I'm calm, observant, and a little happy tonight. I tidied up some, and organized a bit, amid dust, and yesterday I made soup and went for a long brisk walk with a mental health worker and we had a great chat. My windows are open and the temperature in my apartment is perfect for wearing my polar fleece zip up hoodie, and polar fleece pants over sweatpants. I'm in no pain of any type. I wish I could bottle the way I feel and keep some in the pantry for a rainy day.

Usually, I feel lonely and bored, or preoccupied at best.
 
I noticed some new accounts on this site, advertising various services. What's with that?
 
I wish I could bottle the way I feel and keep some in the pantry for a rainy day.

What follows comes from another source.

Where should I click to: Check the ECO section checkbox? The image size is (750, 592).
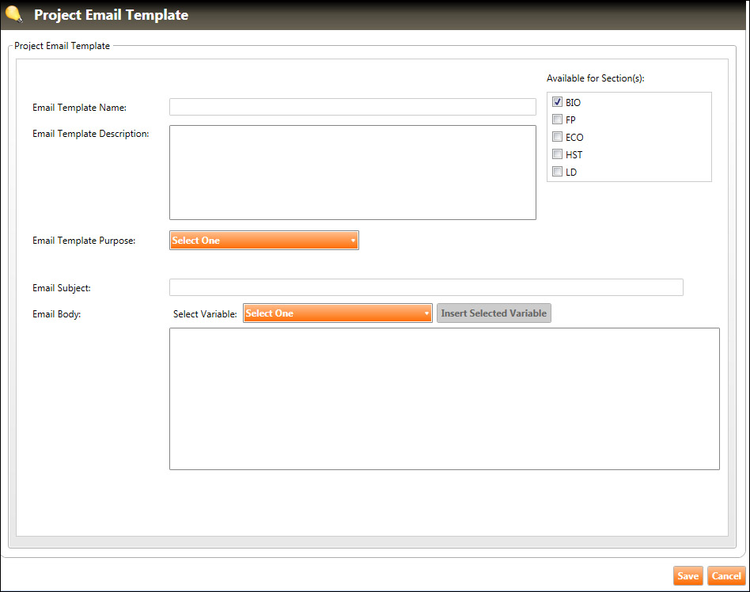coord(558,137)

Usually, I feel lonely and bored, or preoccupied at best.
I know exactly how you feel.
I haven't felt like, really good, since July probably. 'Cue the ending to Take it Easy on Me (A House)'.
I've found a solution, and probably if I was anyone else I would be seeing some sort of mental health person, but I don't.
 
I'm not really honestly sure how I actually feel when people ask me, because I feel a lot different when I'm alone, and I'm alone most of the time. So when there is somebody who asks me, I usually don't know how to answer when anyone asks it.
 
I'm not really honestly sure how I actually feel when people ask me, because I feel a lot different when I'm alone, and I'm alone most of the time. So when there is somebody who asks me, I usually don't know how to answer when anyone asks it.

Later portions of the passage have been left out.